/---

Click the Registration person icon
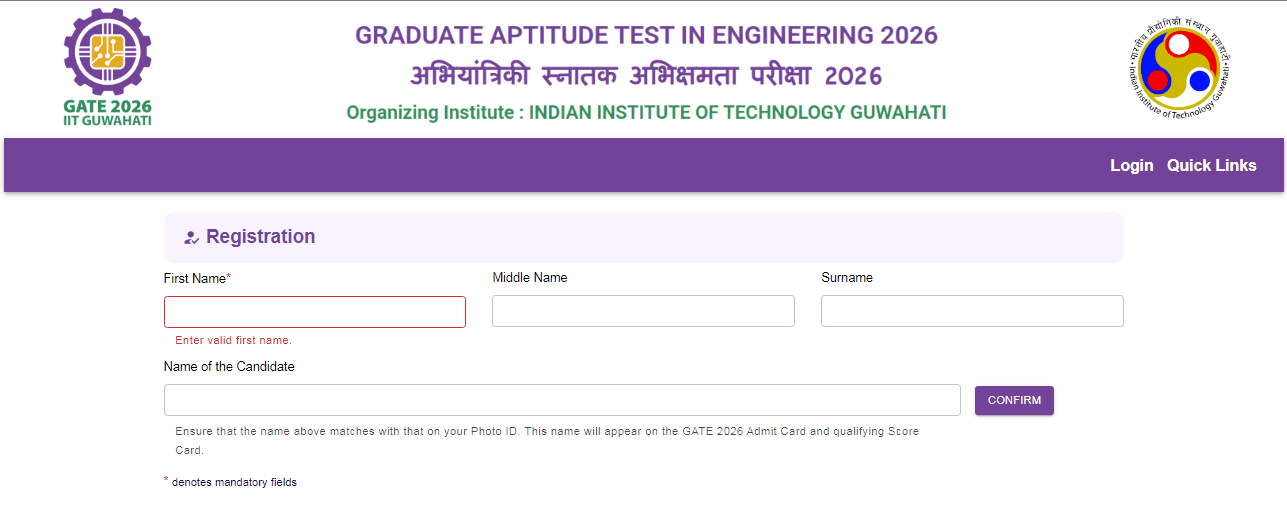 pos(192,238)

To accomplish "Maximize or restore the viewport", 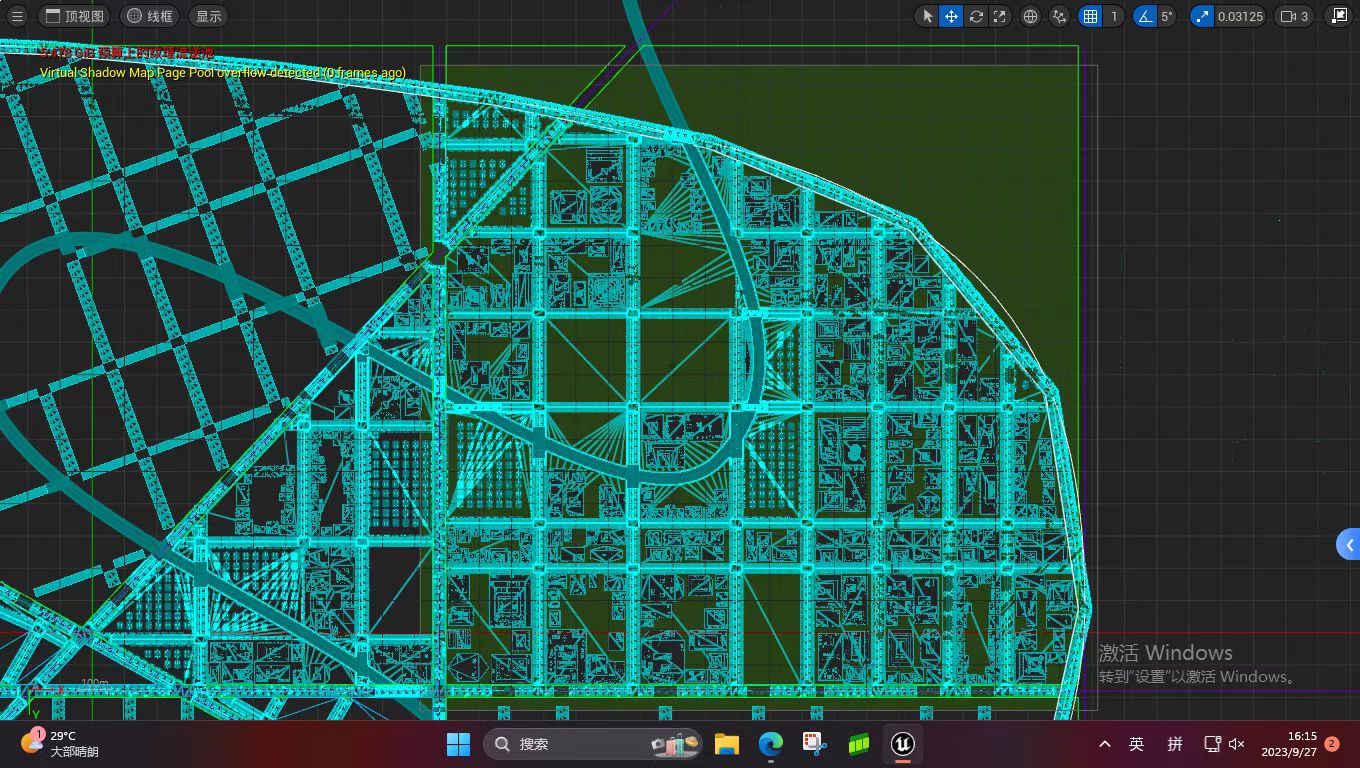I will click(x=1339, y=16).
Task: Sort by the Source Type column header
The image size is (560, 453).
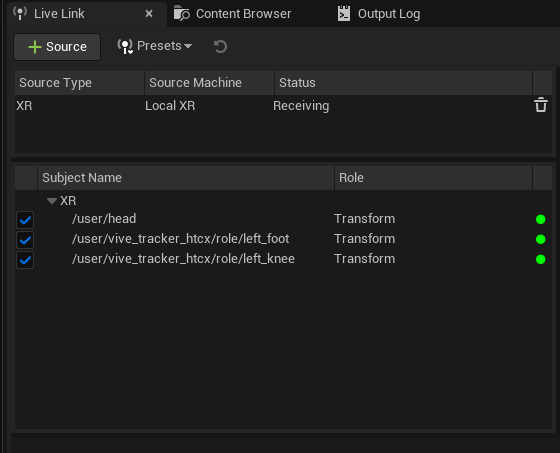Action: 79,83
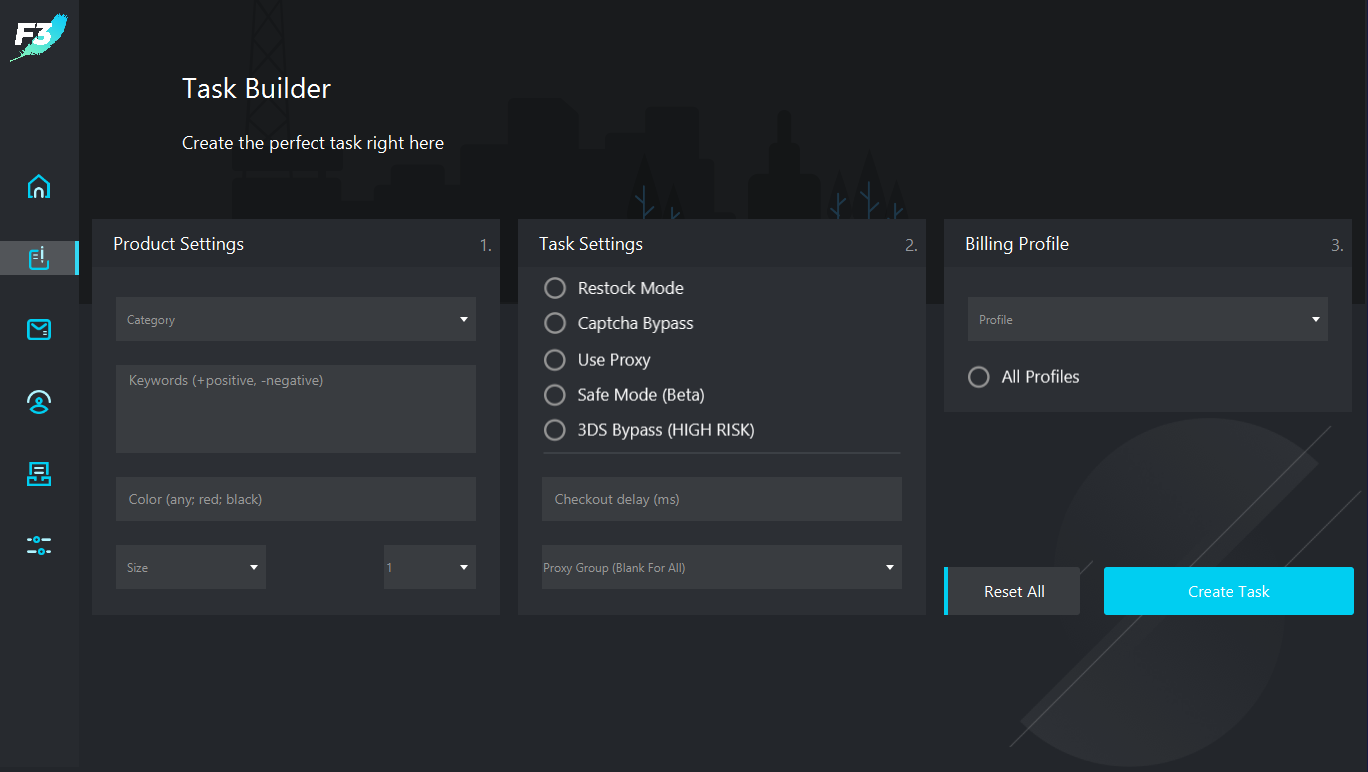Expand the Category dropdown
Viewport: 1368px width, 772px height.
tap(295, 319)
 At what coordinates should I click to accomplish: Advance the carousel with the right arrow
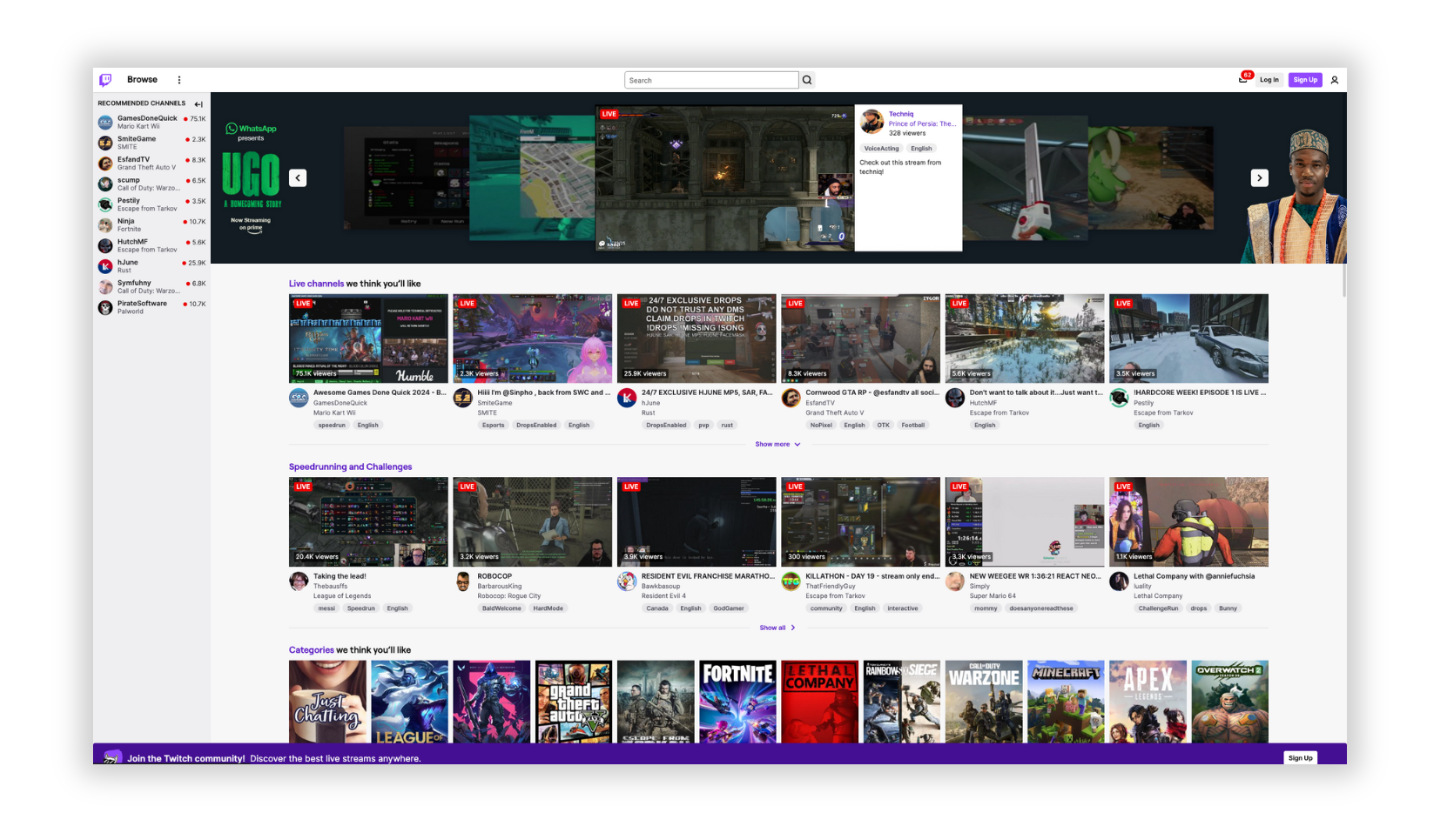[1259, 177]
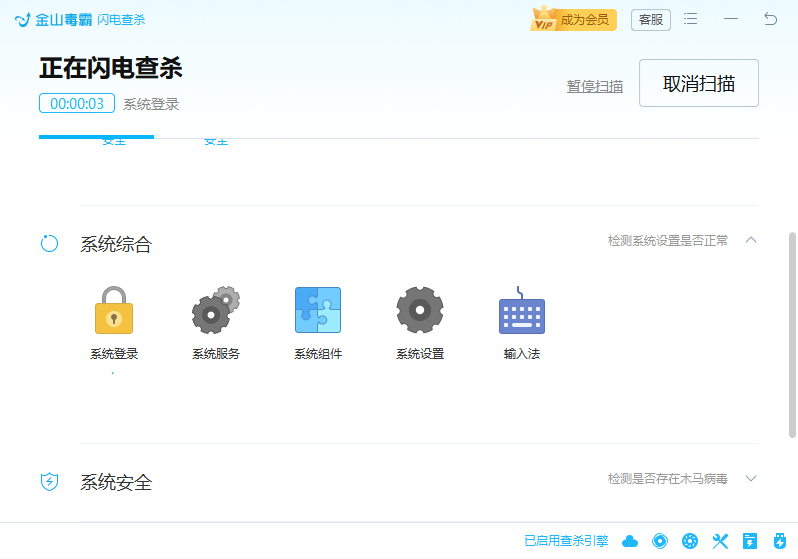This screenshot has height=559, width=798.
Task: Open the main hamburger menu
Action: [x=691, y=19]
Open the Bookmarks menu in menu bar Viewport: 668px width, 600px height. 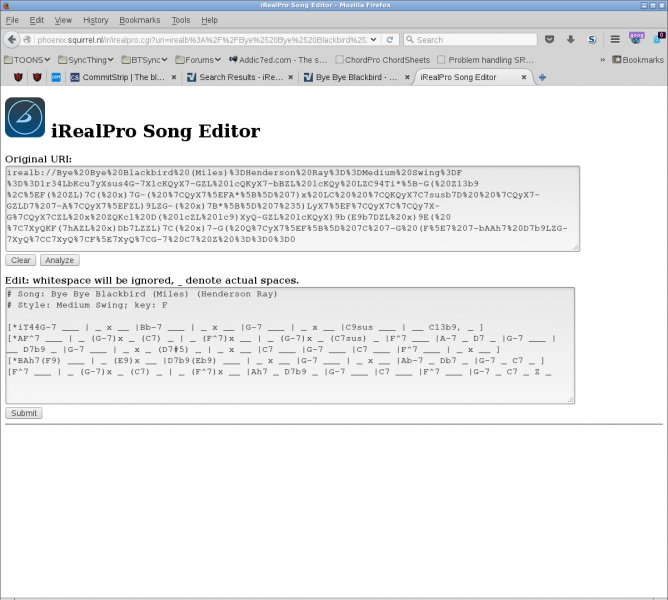pos(139,20)
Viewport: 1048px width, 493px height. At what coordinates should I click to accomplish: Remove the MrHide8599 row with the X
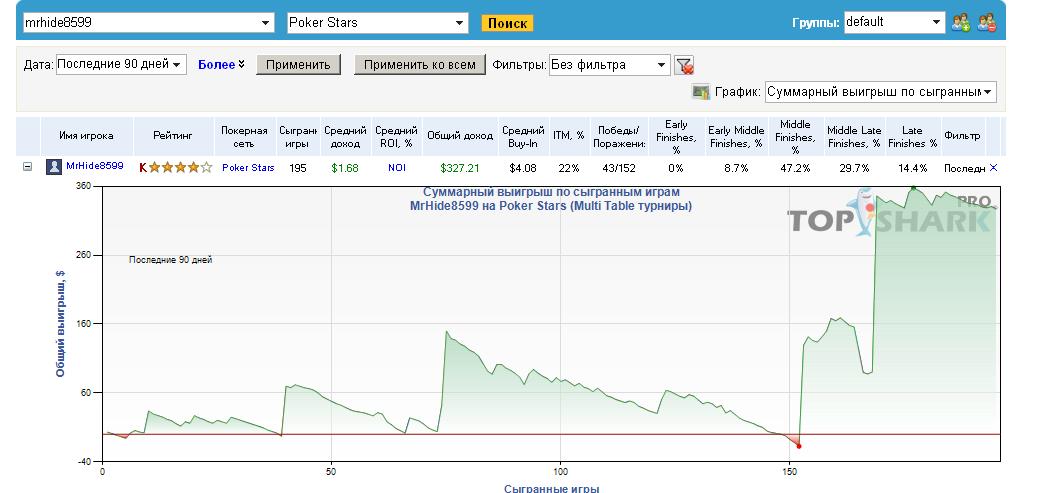(993, 168)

\---

__YOUR INSTRUCTIONS__: Beginning at the line with "Viewport: 1048px width, 493px", reproduce each line exactly through the last line of the records above, with pictures left out.

__ANSWER BOX__:
Viewport: 1048px width, 493px height. At what coordinates should I click to accomplish: Remove the MrHide8599 row with the X
(993, 168)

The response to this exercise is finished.